TASK ITEM: Search the material below for the string "height" and list each line that holds it.

RECORD SET:

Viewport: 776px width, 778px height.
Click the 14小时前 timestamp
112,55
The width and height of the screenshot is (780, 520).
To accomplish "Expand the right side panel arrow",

EXERCISE SOLUTION:
Viewport: 776px width, 778px height.
The width and height of the screenshot is (780, 520).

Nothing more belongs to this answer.